The nihilist movement was a Russian philosophical movement that picked up steam in the 1860s, and the term was popularized by Fathers and Sons. Though the movement is difficult to define, its emphases included the rejection of all authorities (the Latin nihil means “nothing”) and reliance on materialism and scientism instead of traditional principles, with an eye toward social and political transformation. Its main thinkers included Nikolai Chernyshevskii and Dmitrii Pisarev. Later, in the 1870s and 1880s, nihilism took on a politically revolutionary tone which culminated in the assassination of Tsar Alexander II in 1881, after which time nihilism was increasingly suppressed. The emancipation of the serfs, which took effect in 1861, is also mentioned several times in the novel. Serfdom was a feudal system that developed in medieval Russia; serfs could be bought or sold and lacked human rights, although they were entitled to basic protection and subsistence on their landlords’ estates. The Emancipation freed millions of Russian serfs in households and on estates, granting them full citizenship for the first time, including the right to buy land.
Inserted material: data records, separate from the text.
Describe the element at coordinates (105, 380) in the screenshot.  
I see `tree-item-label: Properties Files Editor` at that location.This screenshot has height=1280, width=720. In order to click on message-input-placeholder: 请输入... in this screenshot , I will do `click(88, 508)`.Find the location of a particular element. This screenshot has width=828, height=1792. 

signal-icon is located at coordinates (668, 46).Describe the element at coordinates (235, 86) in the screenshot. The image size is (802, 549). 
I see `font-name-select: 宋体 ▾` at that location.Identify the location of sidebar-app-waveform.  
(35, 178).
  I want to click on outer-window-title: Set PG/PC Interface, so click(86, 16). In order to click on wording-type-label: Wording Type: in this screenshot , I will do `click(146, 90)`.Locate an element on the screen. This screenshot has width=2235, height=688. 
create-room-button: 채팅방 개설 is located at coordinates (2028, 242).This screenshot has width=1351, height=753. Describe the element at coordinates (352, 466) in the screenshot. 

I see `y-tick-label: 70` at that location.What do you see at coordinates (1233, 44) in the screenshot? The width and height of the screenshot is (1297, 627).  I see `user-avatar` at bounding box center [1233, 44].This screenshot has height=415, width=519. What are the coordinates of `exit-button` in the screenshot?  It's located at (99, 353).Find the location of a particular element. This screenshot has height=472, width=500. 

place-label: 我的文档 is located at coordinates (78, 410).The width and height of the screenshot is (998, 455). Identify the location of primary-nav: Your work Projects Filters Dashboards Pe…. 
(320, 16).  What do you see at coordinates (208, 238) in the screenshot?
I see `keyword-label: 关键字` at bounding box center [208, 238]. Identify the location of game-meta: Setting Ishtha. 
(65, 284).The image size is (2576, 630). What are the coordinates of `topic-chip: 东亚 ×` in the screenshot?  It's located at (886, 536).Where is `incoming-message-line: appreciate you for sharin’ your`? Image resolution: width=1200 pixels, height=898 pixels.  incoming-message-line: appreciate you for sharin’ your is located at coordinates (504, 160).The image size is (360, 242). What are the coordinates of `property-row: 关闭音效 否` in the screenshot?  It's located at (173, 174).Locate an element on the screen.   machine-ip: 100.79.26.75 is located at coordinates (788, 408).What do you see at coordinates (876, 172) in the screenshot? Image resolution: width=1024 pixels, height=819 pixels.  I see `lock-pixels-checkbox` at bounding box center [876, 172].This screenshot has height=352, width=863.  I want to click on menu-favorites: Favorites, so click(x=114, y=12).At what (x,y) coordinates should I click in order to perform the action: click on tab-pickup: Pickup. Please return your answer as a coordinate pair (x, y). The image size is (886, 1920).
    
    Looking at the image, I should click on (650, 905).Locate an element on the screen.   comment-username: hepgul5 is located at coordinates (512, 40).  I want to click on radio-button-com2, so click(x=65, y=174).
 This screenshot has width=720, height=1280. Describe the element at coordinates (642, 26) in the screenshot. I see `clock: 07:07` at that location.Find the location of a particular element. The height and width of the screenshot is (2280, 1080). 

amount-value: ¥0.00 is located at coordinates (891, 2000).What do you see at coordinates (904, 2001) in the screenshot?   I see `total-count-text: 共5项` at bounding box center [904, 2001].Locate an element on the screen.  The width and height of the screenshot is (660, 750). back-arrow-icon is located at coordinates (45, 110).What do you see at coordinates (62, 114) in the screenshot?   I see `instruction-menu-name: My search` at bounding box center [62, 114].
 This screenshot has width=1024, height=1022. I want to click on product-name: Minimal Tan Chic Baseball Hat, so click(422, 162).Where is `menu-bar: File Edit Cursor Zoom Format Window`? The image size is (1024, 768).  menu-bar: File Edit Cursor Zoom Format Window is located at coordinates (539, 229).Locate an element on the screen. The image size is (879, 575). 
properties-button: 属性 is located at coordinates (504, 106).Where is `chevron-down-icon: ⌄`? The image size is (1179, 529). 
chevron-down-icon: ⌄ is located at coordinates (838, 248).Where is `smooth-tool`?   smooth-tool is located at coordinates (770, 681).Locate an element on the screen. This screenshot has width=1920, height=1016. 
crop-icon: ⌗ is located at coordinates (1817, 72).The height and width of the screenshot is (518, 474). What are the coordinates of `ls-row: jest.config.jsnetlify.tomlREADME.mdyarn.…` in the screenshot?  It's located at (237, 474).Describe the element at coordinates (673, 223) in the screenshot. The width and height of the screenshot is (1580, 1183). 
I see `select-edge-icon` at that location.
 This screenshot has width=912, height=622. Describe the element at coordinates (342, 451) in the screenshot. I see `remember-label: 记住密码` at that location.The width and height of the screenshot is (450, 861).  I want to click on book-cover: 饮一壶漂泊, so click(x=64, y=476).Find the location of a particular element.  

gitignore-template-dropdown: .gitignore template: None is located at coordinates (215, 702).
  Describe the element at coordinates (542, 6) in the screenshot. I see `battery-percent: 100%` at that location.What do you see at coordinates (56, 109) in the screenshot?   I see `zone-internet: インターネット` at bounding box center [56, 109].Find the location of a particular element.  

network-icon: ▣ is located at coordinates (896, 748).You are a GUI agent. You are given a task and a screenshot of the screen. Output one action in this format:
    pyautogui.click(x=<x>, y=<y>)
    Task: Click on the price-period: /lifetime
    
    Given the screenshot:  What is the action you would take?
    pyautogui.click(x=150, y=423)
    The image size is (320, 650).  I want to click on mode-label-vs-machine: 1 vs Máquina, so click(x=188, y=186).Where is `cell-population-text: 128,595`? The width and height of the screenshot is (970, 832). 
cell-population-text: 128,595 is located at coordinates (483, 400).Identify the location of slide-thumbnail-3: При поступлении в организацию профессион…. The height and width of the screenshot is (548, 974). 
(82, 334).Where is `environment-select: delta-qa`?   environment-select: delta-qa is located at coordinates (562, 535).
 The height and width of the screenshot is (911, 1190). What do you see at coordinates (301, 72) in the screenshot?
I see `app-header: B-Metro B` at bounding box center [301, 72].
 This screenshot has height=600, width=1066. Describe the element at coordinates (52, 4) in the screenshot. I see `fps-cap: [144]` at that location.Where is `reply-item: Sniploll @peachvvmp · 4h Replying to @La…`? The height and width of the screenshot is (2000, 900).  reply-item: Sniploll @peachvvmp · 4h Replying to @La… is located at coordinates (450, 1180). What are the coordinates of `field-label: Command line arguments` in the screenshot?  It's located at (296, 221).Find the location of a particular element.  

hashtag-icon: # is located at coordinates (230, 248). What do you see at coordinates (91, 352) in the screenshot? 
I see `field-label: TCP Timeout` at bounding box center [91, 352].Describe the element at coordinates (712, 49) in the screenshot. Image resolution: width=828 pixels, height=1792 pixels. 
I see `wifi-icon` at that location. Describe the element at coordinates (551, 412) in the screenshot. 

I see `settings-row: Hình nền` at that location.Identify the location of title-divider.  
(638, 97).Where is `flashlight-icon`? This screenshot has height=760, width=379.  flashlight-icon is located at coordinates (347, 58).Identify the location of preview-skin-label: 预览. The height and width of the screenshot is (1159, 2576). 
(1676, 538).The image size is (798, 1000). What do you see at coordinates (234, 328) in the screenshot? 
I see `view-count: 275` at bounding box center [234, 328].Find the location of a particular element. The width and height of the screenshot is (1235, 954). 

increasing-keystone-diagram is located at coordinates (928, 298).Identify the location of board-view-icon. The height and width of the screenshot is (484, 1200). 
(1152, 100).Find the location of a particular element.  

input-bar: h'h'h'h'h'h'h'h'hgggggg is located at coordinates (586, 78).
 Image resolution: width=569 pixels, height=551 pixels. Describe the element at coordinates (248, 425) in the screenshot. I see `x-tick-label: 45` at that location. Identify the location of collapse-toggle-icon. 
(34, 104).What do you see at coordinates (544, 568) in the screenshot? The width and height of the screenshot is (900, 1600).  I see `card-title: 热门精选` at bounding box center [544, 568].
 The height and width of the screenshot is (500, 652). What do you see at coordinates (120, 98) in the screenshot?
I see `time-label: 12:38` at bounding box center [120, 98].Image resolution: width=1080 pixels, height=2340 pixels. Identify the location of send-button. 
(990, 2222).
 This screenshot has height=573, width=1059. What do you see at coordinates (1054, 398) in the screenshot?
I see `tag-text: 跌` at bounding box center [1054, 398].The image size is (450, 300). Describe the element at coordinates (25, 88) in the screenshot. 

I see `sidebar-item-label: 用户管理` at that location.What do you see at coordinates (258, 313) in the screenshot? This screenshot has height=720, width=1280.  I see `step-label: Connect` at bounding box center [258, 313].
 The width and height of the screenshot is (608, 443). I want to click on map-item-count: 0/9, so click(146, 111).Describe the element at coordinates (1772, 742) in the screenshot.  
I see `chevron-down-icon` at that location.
Other Books Related to Fathers and Sons

In the novel, the character Nikolai Kirsanov loves and quotes Alexander Pushkin, who is considered to be the founder of Russian modern literature—particularly for his novel in verse, Eugene Onegin, and another narrative poem, The Gypsies. Other Russian works from the 1860s which explore the fallout from nihilist ideas include Dostoevsky’s Crime and Punishment and Notes from Underground. Turgenev’s lesser-known novel Rudin, like Fathers and Sons, features reform-minded, cultured nobility who struggle to take effective action in the world. His novel Home of the Gentry features more of the lyrical descriptions of the Russian countryside that play such an important role in Fathers and Sons.
Key Facts about Fathers and Sons
  • Full Title: Fathers and Sons
  • When Written: 1860s
  • Where Written: Russia
  • When Published: 1862
  • Literary Period: Realism
  • Genre: Fiction
  • Setting: Russia
  • Climax: Bazarov’s death
  • Antagonist: Yevgeny Vassilyich Bazarov
  • Point of View: Third person omniscient

Extra Credit for Fathers and Sons

Nihilist Namesake. Vladimir Alexandrovich Bazarov (born Rudnev), a Marxist revolutionary, adopted the name “Bazarov” after the nihilist character in Fathers and Sons.

Tolstoy vs. Turgenev. In 1861, the year before Fathers and Sons was published, Leo Tolstoy challenged Turgenev to a duel. The challenge was apparently sparked by an argument over Turgenev’s daughter, Paulette, and was thankfully patched up before the duel could take place.